Heap Sort Time Complexity

Consider the below figure and suppose that The heapsort technique is performed to an n-element array A. The method is divided into two phases for better understanding, and the complexity of each phase is evaluated independently.

Fig. 01: Data array 'A' of n-length.

First Phase: Now consider that 'H' is a heap for finding the complexity of heapsort. Take note that the number of comparisons required to locate the suitable location of a new member ITEM in 'H' cannot exceed the depth of the 'H' heap.

The heap H's depth is totally restricted by log₂m, where m is the number of items in the heap 'H'.

As a result, the total number of first_phase(n) comparisons required to insert the n items of the data array A into 'H' is constrained as follows:

first_phase(n) = n log₂ n

So, at the last, the first phase time complexity is proportional to n log₂ n.

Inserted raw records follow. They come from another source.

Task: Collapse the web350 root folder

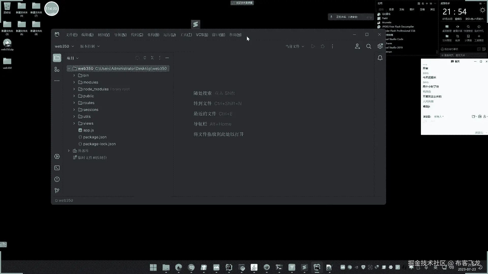Action: (69, 69)
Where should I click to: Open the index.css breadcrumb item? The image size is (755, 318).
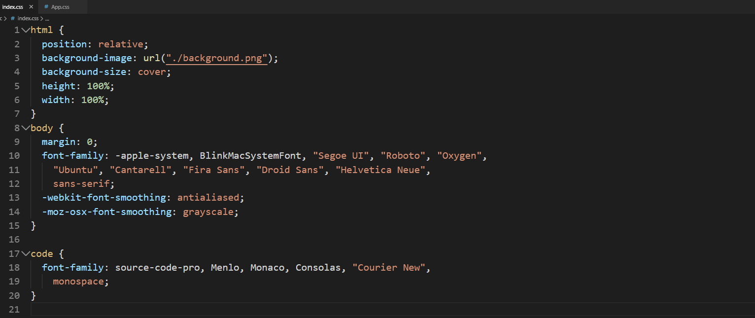(28, 18)

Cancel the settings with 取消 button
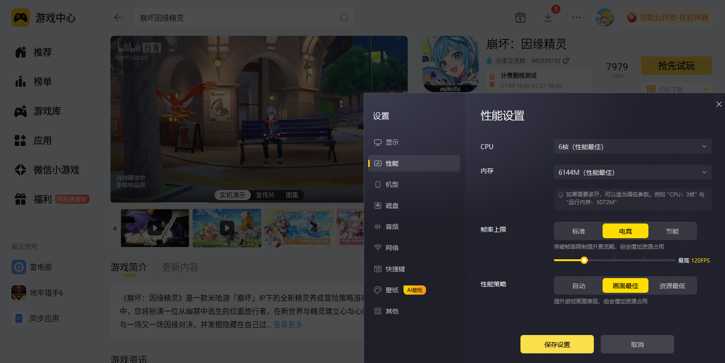pos(637,344)
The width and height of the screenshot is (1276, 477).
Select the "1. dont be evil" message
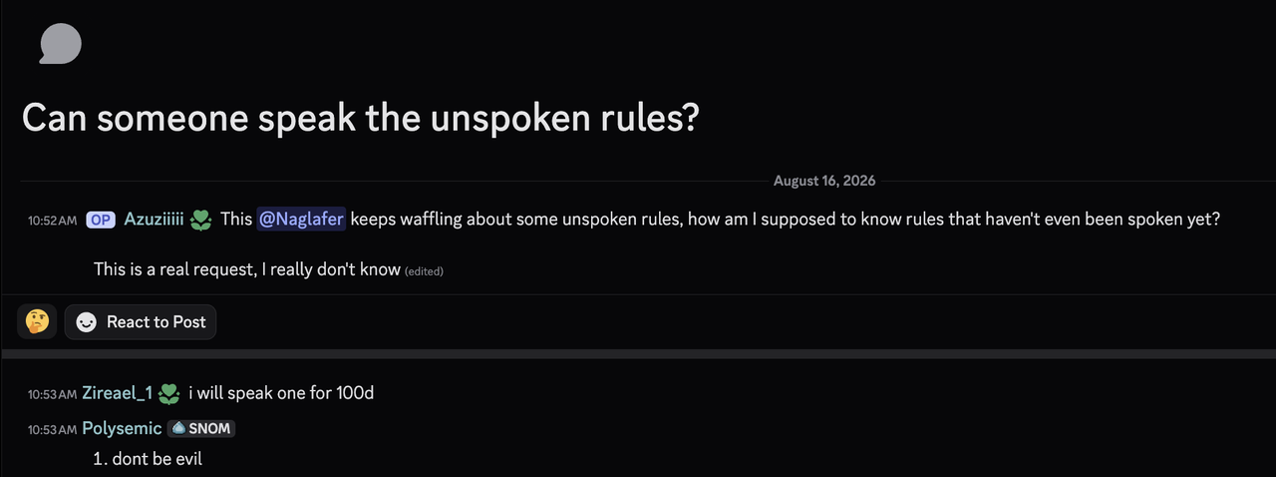[148, 459]
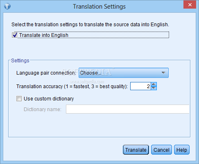
Task: Focus the translation accuracy value field
Action: click(140, 86)
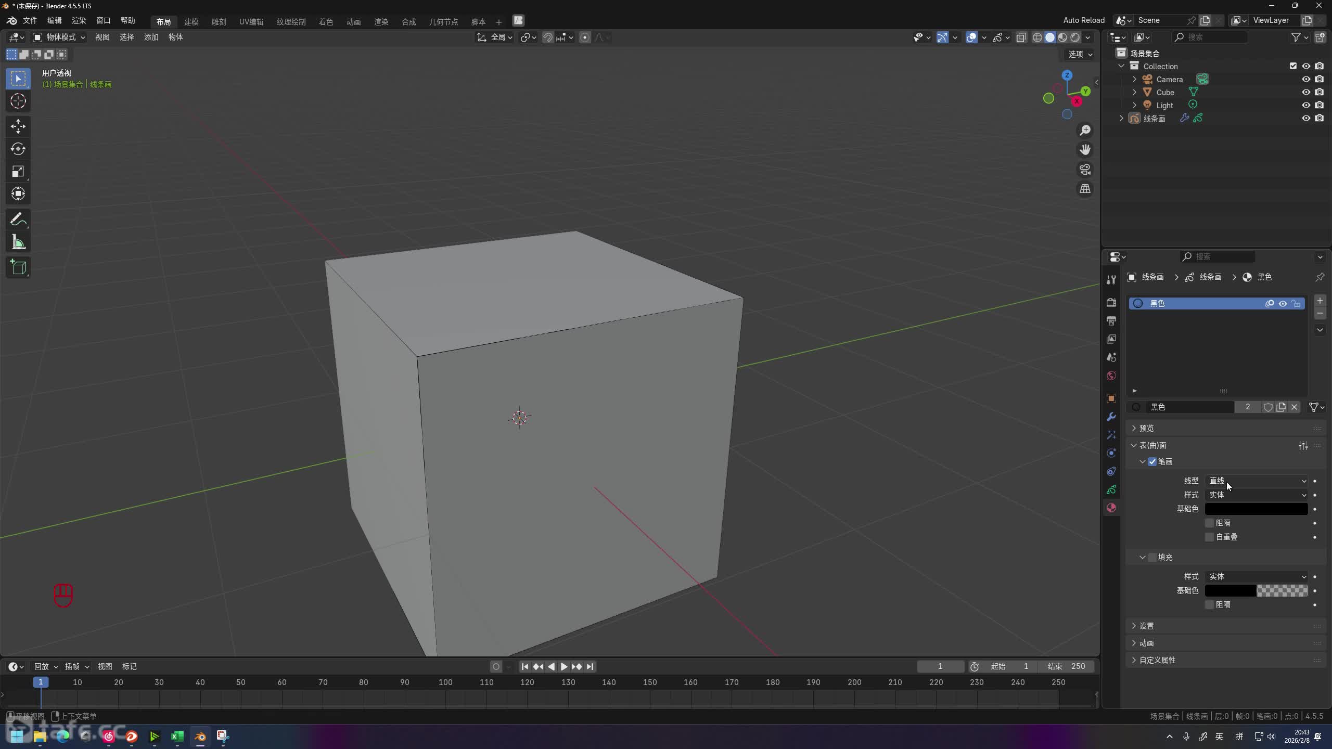Select the Add Cube tool
Viewport: 1332px width, 749px height.
point(18,267)
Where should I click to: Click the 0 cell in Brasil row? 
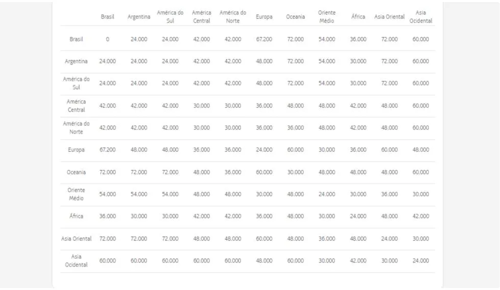pos(107,39)
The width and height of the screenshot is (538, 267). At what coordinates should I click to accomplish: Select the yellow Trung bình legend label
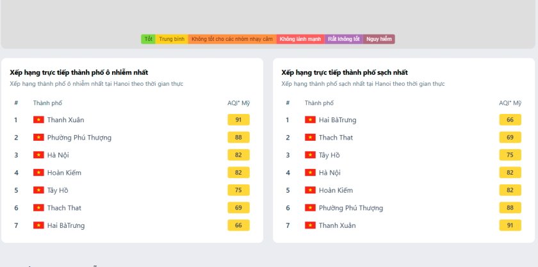pyautogui.click(x=172, y=39)
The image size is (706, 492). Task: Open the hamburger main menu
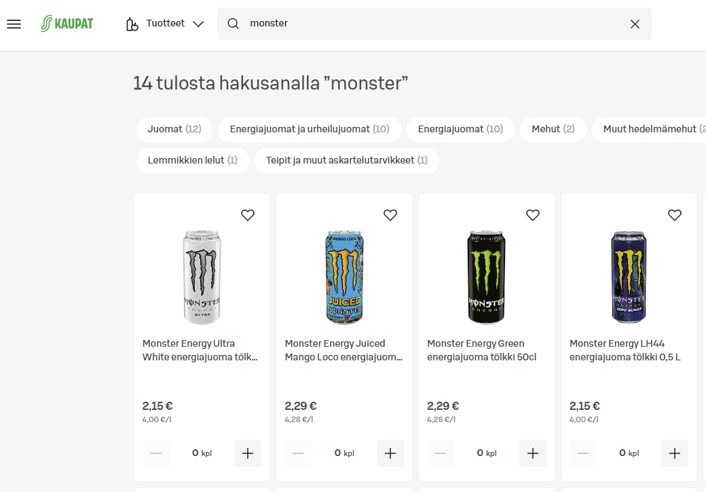(x=14, y=24)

Second Phase: Assume that the heap 'H' is totally free with m elements, that the left and right subtrees of 'H' are heaps, and that 'L' is the root of 'H'. Re-heaping employs four comparisons to shift the node 'L' one step down the tree 'H'.

Fig. 02: The heap 'H' with 'L' root and Child.

Because the depth of H can not exceed log₂ m, re-heaping employs no more than four log₂, m comparisons to locate the right location of L in the tree H. Are you thinking, what is the 'm'? Don't worry. The m represents the number of items in the heap 'H'.

This indicates that the total number second_phase(n) of comparisons required to delete the n elements of A from the heap 'H', requiring re-heaping n times, is constrained as follows:

second_phase(n) = 4n log₂ n

Ok. Finally, we get the second phase of time complexity. We can say that the time complexity of the second phase for the heap sort is proportional to n log₂ n.